Acoustic Artist Bob Sharkey Returns With Gentle New Album
It’s been over a decade since singer-songwriter Bob Sharkey released any music. We’ve missed his seamless ability to weave jazz tendencies into his acoustic efforts, but the years have been good to Bob — on his latest full-length album Green off Mother West, he delivers a dreamy selection of coffeehouse tunes meant to soothe.
Green opens with “Coastline,” the kind of sweet, hopeful acoustic track you might find attributed to fellow artists like Amos Lee or Joshua Radin. There’s an accessible quality to it, never too low or too droning, just a high-speed strummer that introduces us to Bob’s mellow delivery. On “Save Your Goodbyes,” the spotlight is on the classic jazz that Bob studied and honed over the past few decades as a working musician. It’s the quintessential coffeehouse lounge tune — a lazing slow-burn built on twangy plucks, percussive shimmers, and flavorful keys that lay the base for some of Bob’s best vocals off the record. “Turnstile” boasts more of that throwback dreaminess Bob does so well. It’s not so much jazzy as it is indie-leaning and it’s not so much melancholy as it is merely tender, a strong effort that pushes Bob to deliver his most rounded arrangement yet, despite its brief length.
The most beautiful part of Green is “Box Of Secrets,” a languishing stunner built on resounding string swells vibrating in the distance of emotive acoustic strums for a full minute before Bob comes in singing.
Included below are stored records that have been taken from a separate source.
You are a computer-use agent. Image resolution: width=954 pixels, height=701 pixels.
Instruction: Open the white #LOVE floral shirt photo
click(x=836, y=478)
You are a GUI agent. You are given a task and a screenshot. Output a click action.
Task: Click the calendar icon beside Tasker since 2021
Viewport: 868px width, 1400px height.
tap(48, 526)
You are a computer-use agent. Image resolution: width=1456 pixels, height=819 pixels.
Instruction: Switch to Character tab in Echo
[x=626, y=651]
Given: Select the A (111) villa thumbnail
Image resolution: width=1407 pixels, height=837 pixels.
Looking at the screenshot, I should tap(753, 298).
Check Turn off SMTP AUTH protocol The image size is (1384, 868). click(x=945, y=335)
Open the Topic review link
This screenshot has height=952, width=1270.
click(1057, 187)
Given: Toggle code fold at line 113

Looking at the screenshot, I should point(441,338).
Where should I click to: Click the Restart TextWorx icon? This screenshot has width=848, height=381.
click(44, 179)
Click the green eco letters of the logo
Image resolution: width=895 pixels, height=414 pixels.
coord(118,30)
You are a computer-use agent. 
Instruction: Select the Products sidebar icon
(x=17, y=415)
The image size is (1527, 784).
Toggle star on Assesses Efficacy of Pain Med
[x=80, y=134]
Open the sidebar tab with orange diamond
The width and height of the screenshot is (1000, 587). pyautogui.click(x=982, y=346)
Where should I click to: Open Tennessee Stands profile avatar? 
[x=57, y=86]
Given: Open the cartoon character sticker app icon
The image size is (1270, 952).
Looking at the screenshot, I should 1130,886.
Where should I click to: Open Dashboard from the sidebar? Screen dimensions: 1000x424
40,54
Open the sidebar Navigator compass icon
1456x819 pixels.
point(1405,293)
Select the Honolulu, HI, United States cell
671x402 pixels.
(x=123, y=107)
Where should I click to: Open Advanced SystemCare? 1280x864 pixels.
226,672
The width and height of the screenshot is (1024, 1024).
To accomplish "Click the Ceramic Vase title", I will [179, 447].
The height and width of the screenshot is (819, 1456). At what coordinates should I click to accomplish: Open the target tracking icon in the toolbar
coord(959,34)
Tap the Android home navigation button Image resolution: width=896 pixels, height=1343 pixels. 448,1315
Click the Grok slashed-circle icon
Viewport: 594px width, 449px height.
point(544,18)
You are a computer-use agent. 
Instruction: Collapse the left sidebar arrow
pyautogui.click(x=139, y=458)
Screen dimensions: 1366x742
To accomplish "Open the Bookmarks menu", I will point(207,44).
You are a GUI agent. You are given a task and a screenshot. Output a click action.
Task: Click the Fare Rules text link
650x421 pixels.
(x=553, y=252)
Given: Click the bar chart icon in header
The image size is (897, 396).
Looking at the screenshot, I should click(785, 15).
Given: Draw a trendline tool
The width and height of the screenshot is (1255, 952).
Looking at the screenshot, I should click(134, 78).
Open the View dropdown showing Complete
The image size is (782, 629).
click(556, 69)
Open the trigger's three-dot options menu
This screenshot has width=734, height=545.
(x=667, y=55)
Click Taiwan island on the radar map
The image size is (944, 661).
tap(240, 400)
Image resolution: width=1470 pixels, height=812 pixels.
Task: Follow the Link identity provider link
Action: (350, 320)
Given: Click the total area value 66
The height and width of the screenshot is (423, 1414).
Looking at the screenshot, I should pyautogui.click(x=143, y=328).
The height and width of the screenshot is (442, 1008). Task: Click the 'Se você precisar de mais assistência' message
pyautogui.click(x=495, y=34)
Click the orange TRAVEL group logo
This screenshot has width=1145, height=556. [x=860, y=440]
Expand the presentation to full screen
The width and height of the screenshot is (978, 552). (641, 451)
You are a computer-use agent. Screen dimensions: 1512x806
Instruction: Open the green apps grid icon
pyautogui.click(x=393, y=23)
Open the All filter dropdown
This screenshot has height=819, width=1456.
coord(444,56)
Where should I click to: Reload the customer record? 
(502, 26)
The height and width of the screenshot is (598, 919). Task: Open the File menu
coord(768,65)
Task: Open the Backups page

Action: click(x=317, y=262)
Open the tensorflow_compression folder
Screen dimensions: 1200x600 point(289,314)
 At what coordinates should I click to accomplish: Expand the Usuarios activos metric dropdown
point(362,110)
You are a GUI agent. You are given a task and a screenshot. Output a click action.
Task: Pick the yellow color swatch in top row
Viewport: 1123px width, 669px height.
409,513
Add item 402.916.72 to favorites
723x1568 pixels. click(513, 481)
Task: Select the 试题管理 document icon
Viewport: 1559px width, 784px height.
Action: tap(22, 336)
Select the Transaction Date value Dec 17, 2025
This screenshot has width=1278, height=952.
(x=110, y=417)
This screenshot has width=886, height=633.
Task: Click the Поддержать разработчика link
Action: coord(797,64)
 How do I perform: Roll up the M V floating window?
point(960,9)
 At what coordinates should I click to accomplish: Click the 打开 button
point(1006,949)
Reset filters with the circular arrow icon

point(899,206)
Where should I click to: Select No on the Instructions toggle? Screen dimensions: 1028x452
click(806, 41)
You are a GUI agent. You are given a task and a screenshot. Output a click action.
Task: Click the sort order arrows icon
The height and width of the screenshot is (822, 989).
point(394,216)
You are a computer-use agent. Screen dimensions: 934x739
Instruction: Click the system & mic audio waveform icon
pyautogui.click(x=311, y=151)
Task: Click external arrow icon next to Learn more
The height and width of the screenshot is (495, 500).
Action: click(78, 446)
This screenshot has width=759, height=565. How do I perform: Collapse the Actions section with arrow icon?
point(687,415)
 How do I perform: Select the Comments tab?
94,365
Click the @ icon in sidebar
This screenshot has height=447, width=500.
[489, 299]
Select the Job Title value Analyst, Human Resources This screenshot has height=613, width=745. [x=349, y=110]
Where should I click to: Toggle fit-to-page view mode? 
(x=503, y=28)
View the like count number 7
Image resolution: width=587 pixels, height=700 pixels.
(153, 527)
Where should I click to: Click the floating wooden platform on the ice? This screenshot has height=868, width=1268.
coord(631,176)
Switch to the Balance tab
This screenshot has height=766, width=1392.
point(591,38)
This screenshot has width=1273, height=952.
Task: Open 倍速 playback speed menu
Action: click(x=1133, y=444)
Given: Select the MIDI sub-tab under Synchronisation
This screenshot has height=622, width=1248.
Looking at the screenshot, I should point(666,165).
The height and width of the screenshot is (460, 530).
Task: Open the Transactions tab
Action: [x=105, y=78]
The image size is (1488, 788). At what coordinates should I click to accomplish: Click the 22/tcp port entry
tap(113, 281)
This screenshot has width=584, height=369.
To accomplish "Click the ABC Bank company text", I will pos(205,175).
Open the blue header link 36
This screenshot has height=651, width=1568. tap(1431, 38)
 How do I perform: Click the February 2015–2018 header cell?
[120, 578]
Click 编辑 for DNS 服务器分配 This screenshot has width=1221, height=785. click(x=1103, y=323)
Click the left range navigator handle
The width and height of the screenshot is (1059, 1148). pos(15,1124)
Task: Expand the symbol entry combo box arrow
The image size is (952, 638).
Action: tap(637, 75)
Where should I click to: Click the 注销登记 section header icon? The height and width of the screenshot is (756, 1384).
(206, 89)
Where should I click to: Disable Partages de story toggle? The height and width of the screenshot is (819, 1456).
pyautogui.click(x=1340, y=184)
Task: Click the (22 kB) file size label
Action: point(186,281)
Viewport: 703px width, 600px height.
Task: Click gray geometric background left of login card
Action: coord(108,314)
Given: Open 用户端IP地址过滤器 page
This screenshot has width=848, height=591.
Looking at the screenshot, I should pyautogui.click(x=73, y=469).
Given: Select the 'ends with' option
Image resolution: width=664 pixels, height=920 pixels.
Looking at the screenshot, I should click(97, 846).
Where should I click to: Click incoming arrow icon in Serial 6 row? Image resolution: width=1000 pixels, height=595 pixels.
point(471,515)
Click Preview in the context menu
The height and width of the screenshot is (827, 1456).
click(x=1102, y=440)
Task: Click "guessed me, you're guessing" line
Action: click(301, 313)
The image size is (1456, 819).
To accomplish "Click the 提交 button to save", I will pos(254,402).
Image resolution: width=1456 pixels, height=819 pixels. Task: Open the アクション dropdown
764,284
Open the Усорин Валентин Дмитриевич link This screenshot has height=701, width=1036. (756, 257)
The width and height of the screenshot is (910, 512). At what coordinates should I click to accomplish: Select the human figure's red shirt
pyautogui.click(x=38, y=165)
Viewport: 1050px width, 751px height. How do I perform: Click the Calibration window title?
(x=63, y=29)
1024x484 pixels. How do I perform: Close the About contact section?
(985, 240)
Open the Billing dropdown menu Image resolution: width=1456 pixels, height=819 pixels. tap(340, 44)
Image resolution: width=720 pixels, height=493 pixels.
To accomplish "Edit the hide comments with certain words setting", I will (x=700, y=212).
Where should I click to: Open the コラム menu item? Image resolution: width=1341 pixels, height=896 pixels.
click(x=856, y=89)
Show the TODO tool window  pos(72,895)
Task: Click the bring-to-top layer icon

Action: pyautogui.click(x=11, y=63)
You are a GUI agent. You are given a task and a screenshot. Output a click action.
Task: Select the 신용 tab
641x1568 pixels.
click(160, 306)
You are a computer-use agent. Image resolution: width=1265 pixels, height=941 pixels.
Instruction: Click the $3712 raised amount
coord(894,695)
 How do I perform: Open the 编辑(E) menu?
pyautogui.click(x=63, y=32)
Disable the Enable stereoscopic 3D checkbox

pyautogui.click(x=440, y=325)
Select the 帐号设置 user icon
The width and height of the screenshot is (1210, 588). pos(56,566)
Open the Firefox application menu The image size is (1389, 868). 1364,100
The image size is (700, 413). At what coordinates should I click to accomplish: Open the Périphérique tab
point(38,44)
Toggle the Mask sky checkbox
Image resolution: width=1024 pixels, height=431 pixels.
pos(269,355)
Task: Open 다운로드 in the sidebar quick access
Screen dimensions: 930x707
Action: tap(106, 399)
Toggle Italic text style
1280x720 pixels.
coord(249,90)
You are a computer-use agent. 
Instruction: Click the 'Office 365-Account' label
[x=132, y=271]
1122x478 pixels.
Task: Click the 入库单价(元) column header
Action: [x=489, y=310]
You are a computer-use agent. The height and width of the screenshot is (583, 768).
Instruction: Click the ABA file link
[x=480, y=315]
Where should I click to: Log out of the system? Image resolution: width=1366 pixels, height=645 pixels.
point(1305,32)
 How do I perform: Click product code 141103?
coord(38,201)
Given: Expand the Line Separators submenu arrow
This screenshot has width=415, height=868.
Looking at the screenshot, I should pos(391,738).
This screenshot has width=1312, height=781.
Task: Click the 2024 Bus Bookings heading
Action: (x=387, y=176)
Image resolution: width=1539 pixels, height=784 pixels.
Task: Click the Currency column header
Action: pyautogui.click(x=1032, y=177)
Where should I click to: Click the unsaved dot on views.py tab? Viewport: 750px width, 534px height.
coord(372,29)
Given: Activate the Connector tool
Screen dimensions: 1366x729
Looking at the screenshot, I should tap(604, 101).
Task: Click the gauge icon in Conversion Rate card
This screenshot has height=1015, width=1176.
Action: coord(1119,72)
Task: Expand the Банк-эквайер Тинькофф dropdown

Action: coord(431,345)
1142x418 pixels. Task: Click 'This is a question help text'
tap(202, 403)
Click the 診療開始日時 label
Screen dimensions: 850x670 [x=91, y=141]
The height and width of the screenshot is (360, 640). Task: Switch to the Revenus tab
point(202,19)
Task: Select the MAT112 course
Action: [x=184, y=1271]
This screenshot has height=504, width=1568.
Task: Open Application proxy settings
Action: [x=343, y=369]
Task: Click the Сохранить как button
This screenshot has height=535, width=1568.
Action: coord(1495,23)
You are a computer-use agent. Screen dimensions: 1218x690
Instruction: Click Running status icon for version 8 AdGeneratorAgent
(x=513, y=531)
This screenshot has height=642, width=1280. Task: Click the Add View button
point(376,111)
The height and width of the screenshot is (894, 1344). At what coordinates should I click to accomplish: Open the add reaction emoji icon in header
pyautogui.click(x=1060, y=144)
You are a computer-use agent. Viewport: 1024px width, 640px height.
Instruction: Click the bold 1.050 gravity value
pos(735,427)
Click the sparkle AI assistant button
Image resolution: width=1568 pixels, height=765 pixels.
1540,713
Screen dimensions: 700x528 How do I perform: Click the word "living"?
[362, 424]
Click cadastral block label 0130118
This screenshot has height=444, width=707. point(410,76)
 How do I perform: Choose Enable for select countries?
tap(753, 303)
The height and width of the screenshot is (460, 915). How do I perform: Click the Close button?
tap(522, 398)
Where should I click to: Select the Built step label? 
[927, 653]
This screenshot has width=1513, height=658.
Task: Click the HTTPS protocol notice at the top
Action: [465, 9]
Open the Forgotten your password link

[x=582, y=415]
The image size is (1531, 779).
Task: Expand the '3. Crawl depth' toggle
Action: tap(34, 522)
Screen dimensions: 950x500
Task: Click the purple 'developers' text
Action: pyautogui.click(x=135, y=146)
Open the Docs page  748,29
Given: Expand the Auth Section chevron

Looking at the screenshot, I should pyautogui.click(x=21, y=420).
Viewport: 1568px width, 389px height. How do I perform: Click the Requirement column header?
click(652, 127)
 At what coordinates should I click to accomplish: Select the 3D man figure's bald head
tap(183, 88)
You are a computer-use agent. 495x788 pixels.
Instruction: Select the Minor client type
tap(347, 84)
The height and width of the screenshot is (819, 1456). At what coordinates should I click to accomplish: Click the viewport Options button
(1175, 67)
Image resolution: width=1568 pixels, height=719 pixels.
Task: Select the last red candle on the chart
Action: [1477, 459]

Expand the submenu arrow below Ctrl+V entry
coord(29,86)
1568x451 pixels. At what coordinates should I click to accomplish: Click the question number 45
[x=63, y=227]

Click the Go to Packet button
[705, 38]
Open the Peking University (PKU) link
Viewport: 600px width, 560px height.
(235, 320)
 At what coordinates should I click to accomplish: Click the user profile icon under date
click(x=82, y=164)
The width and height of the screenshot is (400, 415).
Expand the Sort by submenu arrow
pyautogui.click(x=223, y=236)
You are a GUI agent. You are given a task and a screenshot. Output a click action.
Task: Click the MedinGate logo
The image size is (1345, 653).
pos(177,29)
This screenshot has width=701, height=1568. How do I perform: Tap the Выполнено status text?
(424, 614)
There’s so much weight to this one, heavy with distant percussive throbs and a gritty vocal delivery that cuts deep at its softest point when Bob sheepishly sings, “I really wanna tell you how I’m sorry for all the ways I let you down.” We return to that slouchy jazz treatment on “So Long,” still drunk on classic jazz melody but kicked up with more expressive warbles. Green ends a relaxing 40 minutes later with “Home,” twangy acoustic strums picked fast and raw as organic percussion joins in to add a wooden texture to the most outright moment of folk on the whole record.
With his newest release, Bob Sharkey reminds us that he’s a songwriter with a gold soul. Green soothes our own. Each song is a light, lush acoustic effort meant to sit comfortably with each other for an album that works to loosen the knots in our back and relax us into repose.